*** Begin section ***

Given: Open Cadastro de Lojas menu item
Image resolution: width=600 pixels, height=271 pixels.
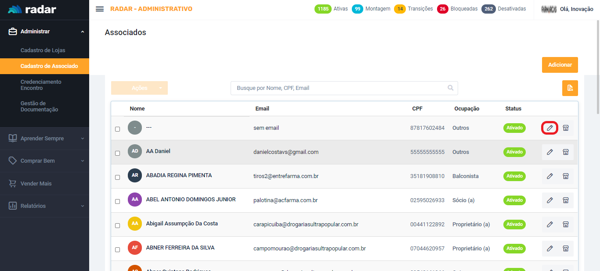Looking at the screenshot, I should tap(43, 50).
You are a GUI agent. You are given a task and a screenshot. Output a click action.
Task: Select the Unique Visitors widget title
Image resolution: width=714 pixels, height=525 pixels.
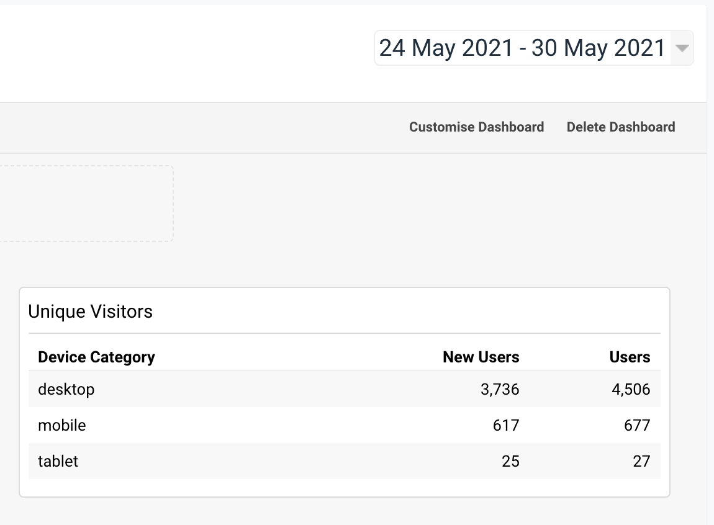click(90, 312)
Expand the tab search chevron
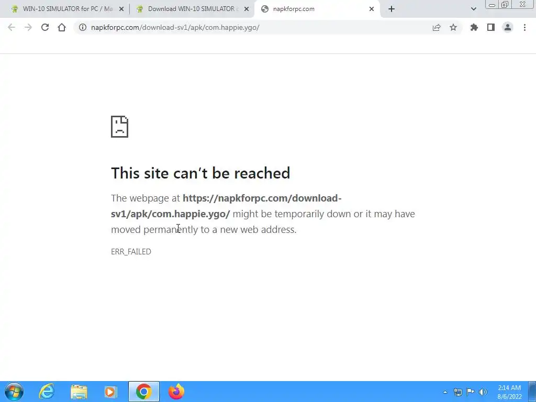The height and width of the screenshot is (402, 536). (473, 9)
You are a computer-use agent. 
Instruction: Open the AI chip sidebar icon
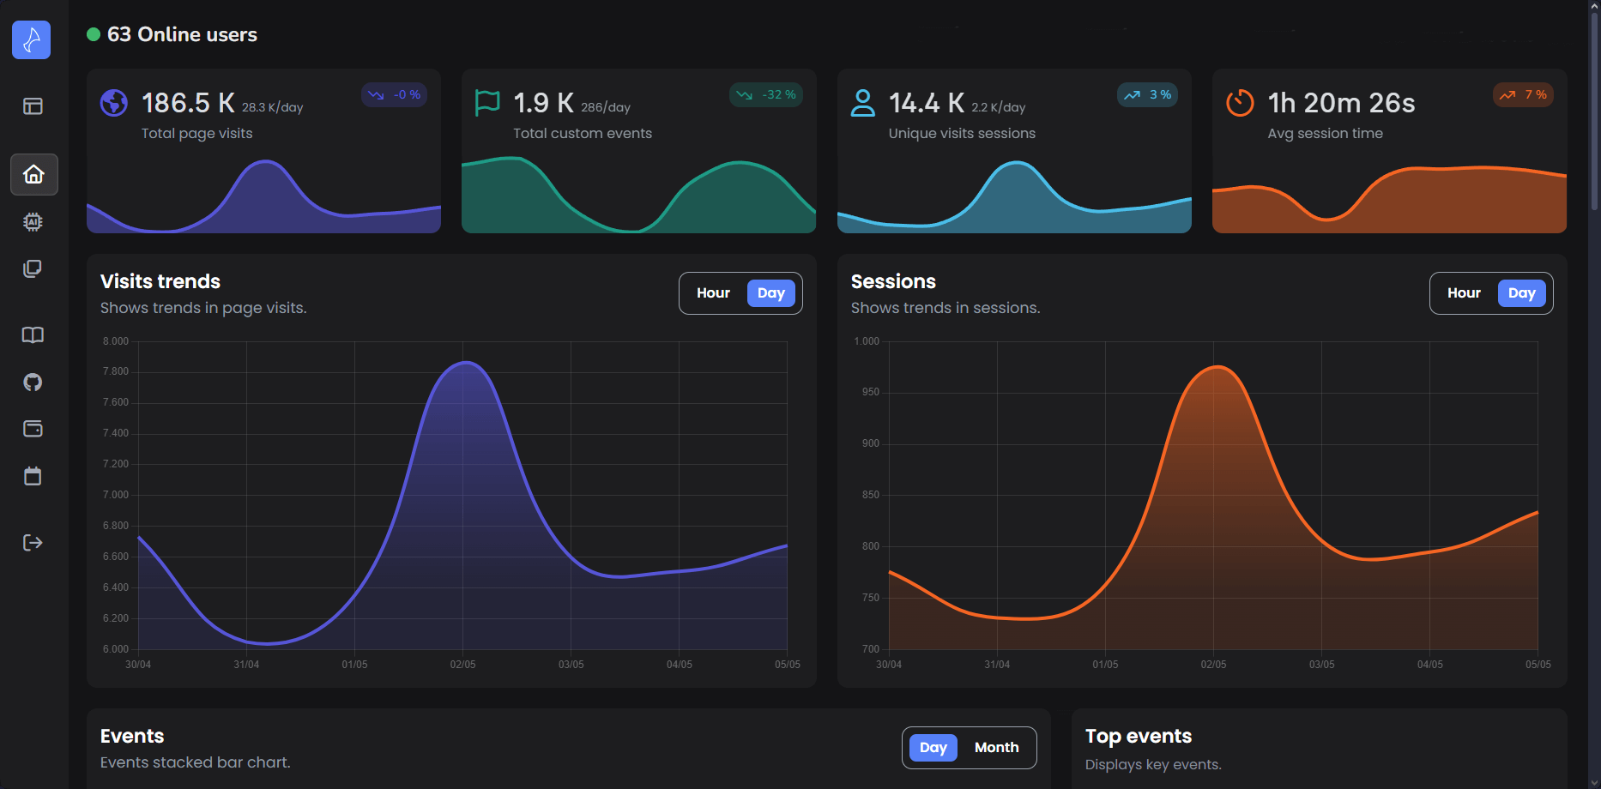pyautogui.click(x=33, y=222)
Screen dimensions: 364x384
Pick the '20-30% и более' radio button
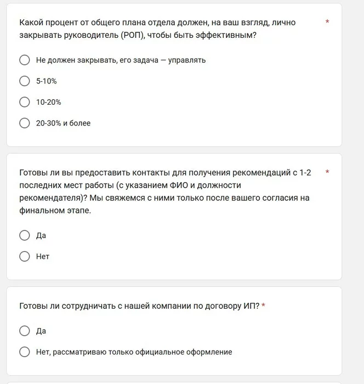[25, 123]
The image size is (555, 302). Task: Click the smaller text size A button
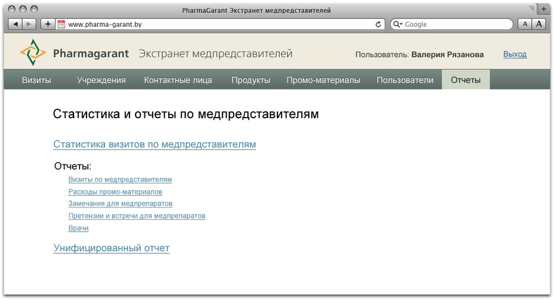coord(525,24)
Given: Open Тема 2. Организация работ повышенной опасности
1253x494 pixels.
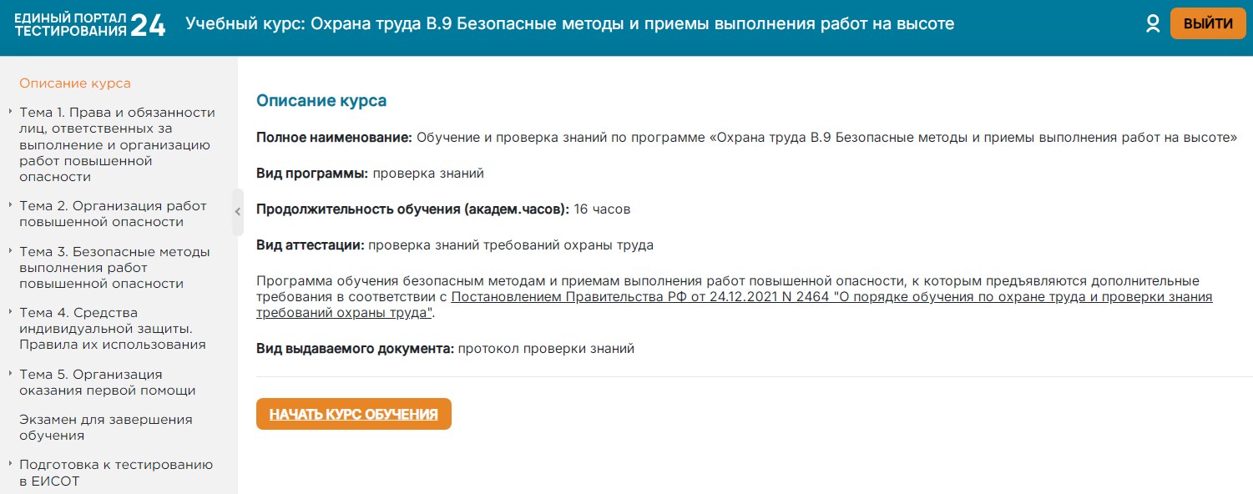Looking at the screenshot, I should point(113,214).
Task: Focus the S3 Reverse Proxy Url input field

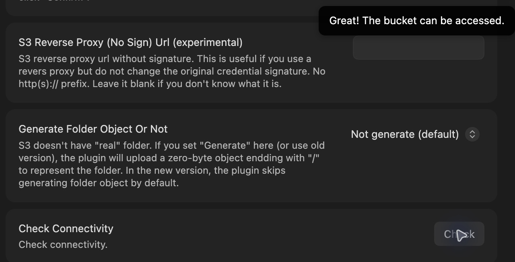Action: point(418,48)
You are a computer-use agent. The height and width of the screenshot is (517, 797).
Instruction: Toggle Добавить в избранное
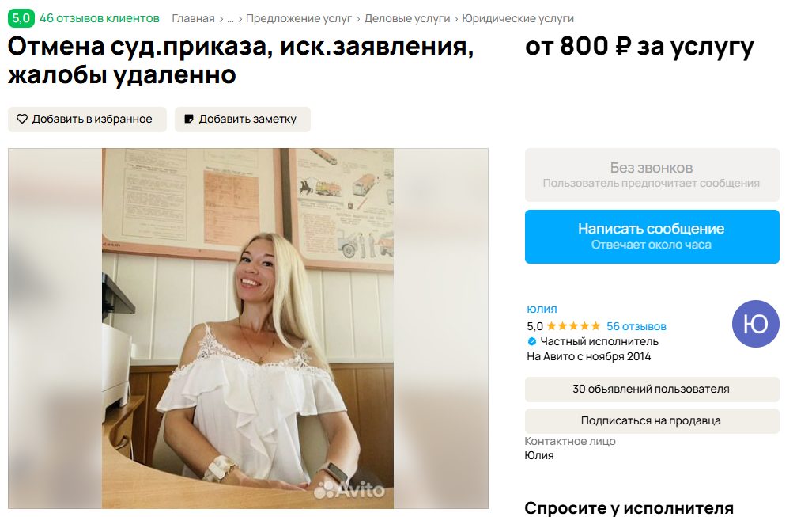tap(87, 119)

*** End section ***

AIM OF THE TASK: Count how many lines of the data include the word "agent". Your reply should be that number alone.

RESULT OF THE EXERCISE: 3